(MATERIAL PROVIDED Opens)

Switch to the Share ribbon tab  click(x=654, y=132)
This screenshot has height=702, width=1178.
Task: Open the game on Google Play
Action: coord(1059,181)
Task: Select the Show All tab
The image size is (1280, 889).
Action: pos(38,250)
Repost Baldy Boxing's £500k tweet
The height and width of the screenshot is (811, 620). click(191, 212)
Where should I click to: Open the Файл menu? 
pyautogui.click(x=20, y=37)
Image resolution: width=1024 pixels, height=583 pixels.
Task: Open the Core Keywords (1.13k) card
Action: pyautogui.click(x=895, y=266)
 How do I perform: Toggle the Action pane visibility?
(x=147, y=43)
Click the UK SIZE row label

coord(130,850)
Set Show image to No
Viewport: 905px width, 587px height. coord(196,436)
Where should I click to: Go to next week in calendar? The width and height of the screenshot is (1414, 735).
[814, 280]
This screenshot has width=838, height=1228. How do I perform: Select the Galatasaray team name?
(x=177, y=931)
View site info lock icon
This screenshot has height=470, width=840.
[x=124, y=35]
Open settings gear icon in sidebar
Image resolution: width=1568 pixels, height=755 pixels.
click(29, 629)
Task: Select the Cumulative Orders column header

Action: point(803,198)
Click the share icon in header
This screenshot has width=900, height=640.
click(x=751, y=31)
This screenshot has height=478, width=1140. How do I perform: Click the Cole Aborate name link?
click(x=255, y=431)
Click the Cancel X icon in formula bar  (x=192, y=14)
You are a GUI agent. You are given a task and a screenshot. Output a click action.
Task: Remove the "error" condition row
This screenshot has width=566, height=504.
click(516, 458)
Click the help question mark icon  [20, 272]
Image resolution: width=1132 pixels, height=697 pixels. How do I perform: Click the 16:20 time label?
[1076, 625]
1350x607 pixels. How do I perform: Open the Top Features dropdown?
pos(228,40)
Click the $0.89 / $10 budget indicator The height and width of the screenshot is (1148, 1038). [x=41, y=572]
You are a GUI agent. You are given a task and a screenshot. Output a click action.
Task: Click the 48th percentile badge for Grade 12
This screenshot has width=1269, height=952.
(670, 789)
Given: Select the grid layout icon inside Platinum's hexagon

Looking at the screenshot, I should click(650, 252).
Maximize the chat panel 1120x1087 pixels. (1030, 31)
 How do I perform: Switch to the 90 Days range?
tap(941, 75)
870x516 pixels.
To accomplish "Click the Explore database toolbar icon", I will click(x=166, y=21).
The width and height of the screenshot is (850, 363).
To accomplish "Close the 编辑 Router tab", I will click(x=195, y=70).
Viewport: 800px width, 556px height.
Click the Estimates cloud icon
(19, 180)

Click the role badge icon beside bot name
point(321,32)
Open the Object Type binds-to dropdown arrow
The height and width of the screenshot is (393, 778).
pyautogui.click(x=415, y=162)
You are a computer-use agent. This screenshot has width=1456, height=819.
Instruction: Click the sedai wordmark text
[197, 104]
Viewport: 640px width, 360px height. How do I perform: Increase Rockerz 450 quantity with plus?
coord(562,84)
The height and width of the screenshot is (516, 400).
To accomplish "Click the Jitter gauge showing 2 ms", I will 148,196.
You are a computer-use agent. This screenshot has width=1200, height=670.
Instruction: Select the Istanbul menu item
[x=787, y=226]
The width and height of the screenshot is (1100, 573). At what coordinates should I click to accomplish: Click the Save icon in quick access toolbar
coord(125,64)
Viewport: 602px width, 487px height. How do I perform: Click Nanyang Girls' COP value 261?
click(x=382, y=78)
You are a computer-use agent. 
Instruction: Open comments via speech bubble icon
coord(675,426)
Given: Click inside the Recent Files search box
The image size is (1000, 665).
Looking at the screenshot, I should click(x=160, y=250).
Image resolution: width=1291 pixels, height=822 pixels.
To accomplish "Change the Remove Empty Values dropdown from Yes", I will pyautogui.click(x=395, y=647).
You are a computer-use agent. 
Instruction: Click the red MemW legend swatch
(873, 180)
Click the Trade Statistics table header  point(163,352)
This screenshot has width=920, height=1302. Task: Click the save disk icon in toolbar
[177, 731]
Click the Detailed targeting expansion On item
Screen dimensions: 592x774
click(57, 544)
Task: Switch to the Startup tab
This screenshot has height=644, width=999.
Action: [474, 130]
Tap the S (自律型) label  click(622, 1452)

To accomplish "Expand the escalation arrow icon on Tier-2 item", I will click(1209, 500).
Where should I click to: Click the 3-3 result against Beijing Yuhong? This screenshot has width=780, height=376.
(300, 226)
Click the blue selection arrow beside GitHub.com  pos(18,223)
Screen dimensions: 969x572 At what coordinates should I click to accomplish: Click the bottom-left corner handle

(MATERIAL PROVIDED Closes)

WORK INSTRUCTION:
A complete and exact reproduction of the data is needed.

EXERCISE ANSWER:
Switch to the Share ribbon tab  click(x=654, y=132)
This screenshot has height=702, width=1178.
Task: Open the game on Google Play
Action: coord(1059,181)
Task: Select the Show All tab
The image size is (1280, 889).
Action: pos(38,250)
Repost Baldy Boxing's £500k tweet
The height and width of the screenshot is (811, 620). click(191, 212)
Where should I click to: Open the Файл menu? 
pyautogui.click(x=20, y=37)
Image resolution: width=1024 pixels, height=583 pixels.
Task: Open the Core Keywords (1.13k) card
Action: pyautogui.click(x=895, y=266)
 How do I perform: Toggle the Action pane visibility?
(x=147, y=43)
Click the UK SIZE row label

coord(130,850)
Set Show image to No
Viewport: 905px width, 587px height. coord(196,436)
Where should I click to: Go to next week in calendar? The width and height of the screenshot is (1414, 735).
[814, 280]
This screenshot has width=838, height=1228. How do I perform: Select the Galatasaray team name?
(x=177, y=931)
View site info lock icon
This screenshot has height=470, width=840.
[x=124, y=35]
Open settings gear icon in sidebar
Image resolution: width=1568 pixels, height=755 pixels.
click(29, 629)
Task: Select the Cumulative Orders column header

Action: point(803,198)
Click the share icon in header
This screenshot has width=900, height=640.
click(x=751, y=31)
This screenshot has height=478, width=1140. How do I perform: Click the Cole Aborate name link?
click(x=255, y=431)
Click the Cancel X icon in formula bar  (x=192, y=14)
You are a GUI agent. You are given a task and a screenshot. Output a click action.
Task: Remove the "error" condition row
This screenshot has width=566, height=504.
click(516, 458)
Click the help question mark icon  [20, 272]
Image resolution: width=1132 pixels, height=697 pixels. How do I perform: Click the 16:20 time label?
[1076, 625]
1350x607 pixels. How do I perform: Open the Top Features dropdown?
pos(228,40)
Click the $0.89 / $10 budget indicator The height and width of the screenshot is (1148, 1038). [x=41, y=572]
You are a GUI agent. You are given a task and a screenshot. Output a click action.
Task: Click the 48th percentile badge for Grade 12
This screenshot has width=1269, height=952.
(670, 789)
Given: Select the grid layout icon inside Platinum's hexagon

Looking at the screenshot, I should click(650, 252).
Maximize the chat panel 1120x1087 pixels. (1030, 31)
 How do I perform: Switch to the 90 Days range?
tap(941, 75)
870x516 pixels.
To accomplish "Click the Explore database toolbar icon", I will click(x=166, y=21).
The width and height of the screenshot is (850, 363).
To accomplish "Close the 编辑 Router tab", I will click(x=195, y=70).
Viewport: 800px width, 556px height.
Click the Estimates cloud icon
(19, 180)

Click the role badge icon beside bot name
point(321,32)
Open the Object Type binds-to dropdown arrow
The height and width of the screenshot is (393, 778).
pyautogui.click(x=415, y=162)
You are a computer-use agent. This screenshot has width=1456, height=819.
Instruction: Click the sedai wordmark text
[197, 104]
Viewport: 640px width, 360px height. How do I perform: Increase Rockerz 450 quantity with plus?
coord(562,84)
The height and width of the screenshot is (516, 400).
To accomplish "Click the Jitter gauge showing 2 ms", I will 148,196.
You are a computer-use agent. This screenshot has width=1200, height=670.
Instruction: Select the Istanbul menu item
[x=787, y=226]
The width and height of the screenshot is (1100, 573). At what coordinates should I click to accomplish: Click the Save icon in quick access toolbar
coord(125,64)
Viewport: 602px width, 487px height. How do I perform: Click Nanyang Girls' COP value 261?
click(x=382, y=78)
You are a computer-use agent. 
Instruction: Open comments via speech bubble icon
coord(675,426)
Given: Click inside the Recent Files search box
The image size is (1000, 665).
Looking at the screenshot, I should click(x=160, y=250).
Image resolution: width=1291 pixels, height=822 pixels.
To accomplish "Change the Remove Empty Values dropdown from Yes", I will pyautogui.click(x=395, y=647).
You are a computer-use agent. 
Instruction: Click the red MemW legend swatch
(873, 180)
Click the Trade Statistics table header  point(163,352)
This screenshot has width=920, height=1302. Task: Click the save disk icon in toolbar
[177, 731]
Click the Detailed targeting expansion On item
Screen dimensions: 592x774
click(57, 544)
Task: Switch to the Startup tab
This screenshot has height=644, width=999.
Action: [474, 130]
Tap the S (自律型) label  click(622, 1452)

To accomplish "Expand the escalation arrow icon on Tier-2 item", I will click(1209, 500).
Where should I click to: Click the 3-3 result against Beijing Yuhong? This screenshot has width=780, height=376.
(300, 226)
Click the blue selection arrow beside GitHub.com  pos(18,223)
Screen dimensions: 969x572 At what coordinates should I click to accomplish: Click the bottom-left corner handle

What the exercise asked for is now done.